- **EXERCISE AIM**
For the records that follow, say how many lines have the word "gear" in them. Write the number and nothing more.
=-=-=
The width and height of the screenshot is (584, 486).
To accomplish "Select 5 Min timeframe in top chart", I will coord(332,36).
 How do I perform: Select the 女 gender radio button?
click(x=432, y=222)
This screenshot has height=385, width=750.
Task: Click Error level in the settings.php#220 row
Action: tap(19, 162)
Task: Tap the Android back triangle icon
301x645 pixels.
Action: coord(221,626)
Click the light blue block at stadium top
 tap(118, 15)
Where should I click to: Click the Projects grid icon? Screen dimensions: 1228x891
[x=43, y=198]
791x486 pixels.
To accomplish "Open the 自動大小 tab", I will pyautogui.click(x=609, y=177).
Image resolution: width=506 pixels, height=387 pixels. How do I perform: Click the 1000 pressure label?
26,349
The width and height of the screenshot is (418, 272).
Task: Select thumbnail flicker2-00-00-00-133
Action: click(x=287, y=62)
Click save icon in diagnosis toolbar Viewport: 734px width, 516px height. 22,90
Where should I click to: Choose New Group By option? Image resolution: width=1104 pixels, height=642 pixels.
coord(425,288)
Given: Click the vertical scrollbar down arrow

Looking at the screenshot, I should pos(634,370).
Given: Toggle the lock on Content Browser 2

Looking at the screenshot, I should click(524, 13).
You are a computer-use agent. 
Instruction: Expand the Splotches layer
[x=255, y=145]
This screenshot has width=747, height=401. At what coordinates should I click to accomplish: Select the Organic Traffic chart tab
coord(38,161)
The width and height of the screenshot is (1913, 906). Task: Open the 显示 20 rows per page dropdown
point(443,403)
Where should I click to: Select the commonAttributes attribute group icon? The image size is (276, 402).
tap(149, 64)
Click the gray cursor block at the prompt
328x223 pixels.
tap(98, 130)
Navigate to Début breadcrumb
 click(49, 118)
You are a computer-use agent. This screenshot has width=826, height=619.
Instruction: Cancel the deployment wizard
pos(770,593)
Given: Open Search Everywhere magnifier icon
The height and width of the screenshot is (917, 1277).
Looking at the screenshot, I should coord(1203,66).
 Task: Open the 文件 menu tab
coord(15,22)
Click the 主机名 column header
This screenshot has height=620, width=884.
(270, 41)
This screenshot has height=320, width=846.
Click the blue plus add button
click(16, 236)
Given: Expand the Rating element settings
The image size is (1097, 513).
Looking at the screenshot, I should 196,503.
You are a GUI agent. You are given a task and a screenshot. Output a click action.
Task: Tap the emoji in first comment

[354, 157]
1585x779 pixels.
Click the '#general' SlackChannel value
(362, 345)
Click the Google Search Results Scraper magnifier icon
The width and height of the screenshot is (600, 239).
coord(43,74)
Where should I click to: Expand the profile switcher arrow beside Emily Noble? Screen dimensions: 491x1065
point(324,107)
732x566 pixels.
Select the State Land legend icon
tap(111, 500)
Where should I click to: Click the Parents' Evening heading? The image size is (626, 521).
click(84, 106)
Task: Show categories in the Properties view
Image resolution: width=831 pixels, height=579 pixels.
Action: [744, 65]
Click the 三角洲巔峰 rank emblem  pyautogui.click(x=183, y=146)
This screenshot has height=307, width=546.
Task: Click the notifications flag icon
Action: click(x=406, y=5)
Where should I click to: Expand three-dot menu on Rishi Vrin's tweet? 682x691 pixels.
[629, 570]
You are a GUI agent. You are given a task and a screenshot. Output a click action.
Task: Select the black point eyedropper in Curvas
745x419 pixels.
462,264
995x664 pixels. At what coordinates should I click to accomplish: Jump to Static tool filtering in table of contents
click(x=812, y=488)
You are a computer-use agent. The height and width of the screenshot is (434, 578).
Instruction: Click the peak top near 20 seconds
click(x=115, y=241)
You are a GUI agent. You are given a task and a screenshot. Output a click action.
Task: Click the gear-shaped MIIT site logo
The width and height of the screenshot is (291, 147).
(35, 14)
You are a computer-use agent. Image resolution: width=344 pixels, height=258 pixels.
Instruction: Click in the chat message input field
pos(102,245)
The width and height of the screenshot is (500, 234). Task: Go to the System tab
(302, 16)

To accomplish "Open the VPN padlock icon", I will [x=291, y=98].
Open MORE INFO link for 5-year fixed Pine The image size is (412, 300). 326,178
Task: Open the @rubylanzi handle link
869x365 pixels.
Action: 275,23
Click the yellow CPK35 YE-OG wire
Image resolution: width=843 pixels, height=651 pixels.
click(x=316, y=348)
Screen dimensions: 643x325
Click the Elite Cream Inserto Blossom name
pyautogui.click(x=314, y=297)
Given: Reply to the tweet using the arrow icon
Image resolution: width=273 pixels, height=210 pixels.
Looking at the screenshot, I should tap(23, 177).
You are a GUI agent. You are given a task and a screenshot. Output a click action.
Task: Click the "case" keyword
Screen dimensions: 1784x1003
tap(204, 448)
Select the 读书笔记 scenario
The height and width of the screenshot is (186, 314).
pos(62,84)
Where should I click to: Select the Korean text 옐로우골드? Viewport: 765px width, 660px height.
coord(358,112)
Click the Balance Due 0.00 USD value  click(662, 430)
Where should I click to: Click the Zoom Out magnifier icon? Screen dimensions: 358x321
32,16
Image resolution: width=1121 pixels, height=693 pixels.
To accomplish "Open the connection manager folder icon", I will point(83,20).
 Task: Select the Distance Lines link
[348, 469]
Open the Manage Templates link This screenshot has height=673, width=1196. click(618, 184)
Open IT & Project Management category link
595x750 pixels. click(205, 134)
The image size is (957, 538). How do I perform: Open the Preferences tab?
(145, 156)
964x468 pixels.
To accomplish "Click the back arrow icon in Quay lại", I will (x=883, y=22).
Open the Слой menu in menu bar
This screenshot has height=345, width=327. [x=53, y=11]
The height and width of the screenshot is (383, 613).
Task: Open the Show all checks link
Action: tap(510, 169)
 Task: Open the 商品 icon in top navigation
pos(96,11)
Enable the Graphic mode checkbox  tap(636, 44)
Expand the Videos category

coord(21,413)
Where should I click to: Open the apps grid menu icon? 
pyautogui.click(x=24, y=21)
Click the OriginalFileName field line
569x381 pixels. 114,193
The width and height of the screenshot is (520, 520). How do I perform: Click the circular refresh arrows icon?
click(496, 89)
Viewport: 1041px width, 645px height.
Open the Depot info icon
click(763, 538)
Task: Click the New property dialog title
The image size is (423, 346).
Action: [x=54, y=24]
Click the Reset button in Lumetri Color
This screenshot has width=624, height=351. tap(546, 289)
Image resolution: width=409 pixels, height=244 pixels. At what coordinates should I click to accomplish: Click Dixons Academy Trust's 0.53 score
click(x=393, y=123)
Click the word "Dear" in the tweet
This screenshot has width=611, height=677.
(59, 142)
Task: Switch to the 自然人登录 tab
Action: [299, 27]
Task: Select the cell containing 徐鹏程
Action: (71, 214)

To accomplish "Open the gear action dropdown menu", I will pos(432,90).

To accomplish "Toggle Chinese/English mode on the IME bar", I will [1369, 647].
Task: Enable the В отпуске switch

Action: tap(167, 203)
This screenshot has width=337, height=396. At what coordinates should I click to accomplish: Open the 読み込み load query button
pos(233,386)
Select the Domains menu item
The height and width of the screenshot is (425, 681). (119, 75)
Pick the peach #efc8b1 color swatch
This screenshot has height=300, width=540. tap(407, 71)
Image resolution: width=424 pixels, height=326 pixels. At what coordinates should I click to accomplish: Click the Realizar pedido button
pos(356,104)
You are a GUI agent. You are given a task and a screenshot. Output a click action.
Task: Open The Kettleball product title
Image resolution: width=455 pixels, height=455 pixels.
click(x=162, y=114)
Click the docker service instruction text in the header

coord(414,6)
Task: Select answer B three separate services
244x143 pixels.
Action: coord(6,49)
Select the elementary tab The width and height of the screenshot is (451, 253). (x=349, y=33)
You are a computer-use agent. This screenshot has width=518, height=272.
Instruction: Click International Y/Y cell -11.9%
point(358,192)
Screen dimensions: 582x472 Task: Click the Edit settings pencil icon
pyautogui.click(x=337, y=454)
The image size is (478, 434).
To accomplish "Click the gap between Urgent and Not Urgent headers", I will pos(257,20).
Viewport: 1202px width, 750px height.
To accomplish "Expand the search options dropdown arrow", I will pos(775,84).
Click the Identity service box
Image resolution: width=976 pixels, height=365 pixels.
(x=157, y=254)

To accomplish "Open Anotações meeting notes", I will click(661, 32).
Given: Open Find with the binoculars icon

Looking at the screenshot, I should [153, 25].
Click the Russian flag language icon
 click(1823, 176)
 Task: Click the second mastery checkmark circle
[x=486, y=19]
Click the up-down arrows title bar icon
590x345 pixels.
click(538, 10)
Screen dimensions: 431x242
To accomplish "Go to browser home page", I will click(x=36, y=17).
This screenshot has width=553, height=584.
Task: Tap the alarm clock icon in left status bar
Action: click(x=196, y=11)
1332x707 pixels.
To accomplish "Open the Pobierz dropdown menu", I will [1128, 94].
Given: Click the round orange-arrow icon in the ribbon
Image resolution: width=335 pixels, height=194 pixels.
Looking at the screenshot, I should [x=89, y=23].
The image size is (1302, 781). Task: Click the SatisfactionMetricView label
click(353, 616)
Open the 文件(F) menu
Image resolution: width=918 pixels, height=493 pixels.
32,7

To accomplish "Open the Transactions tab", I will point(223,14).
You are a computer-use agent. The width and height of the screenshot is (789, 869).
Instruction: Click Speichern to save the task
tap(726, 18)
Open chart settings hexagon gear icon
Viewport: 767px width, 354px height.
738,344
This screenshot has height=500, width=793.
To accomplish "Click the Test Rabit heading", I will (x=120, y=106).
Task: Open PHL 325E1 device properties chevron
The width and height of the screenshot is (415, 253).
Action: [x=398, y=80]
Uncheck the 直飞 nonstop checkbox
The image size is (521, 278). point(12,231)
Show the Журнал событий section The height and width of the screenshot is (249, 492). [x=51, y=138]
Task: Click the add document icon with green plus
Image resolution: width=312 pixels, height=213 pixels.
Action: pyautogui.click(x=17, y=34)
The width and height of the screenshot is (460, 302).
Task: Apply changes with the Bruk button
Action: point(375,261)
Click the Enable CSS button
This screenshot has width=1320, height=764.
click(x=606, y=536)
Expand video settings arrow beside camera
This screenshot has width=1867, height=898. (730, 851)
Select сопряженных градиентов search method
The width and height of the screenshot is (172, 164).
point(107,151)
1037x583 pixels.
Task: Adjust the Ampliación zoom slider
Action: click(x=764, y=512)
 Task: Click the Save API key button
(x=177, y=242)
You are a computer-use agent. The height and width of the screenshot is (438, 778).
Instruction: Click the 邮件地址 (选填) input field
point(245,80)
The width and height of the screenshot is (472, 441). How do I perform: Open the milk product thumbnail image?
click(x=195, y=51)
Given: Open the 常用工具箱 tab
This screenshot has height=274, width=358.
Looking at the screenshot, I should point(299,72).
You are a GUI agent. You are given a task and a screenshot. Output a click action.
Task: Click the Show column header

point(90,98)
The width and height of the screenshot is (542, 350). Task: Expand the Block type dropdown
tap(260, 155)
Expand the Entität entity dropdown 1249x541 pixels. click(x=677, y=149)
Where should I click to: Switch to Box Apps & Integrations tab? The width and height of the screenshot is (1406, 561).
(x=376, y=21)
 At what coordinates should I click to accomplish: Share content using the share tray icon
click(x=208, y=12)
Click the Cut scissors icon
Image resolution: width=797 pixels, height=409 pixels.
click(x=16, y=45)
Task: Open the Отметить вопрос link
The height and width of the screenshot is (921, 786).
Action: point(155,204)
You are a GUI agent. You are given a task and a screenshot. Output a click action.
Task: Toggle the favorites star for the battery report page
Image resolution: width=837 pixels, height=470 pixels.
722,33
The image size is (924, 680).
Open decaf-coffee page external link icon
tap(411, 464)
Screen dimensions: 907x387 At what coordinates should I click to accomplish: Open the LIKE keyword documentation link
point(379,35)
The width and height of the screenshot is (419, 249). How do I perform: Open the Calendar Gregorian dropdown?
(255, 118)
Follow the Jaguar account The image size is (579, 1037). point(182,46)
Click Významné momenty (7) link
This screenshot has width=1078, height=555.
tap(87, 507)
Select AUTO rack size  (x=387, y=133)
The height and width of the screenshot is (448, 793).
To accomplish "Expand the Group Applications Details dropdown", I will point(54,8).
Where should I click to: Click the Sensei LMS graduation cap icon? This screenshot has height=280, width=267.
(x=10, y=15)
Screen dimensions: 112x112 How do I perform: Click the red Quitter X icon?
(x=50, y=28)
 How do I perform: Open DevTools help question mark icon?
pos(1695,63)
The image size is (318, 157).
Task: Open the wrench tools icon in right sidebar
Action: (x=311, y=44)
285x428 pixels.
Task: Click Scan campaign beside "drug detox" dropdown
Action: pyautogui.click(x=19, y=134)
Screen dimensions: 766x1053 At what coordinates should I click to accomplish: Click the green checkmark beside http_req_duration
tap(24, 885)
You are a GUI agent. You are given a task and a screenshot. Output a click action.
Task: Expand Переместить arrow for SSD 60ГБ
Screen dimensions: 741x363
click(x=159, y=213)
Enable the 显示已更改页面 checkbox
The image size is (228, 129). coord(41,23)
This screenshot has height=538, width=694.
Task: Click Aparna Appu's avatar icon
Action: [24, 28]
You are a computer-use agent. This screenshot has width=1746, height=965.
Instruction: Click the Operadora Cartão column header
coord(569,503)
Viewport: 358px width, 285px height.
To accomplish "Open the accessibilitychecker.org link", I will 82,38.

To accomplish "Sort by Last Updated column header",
=-=-=
- **EXERCISE ANSWER**
3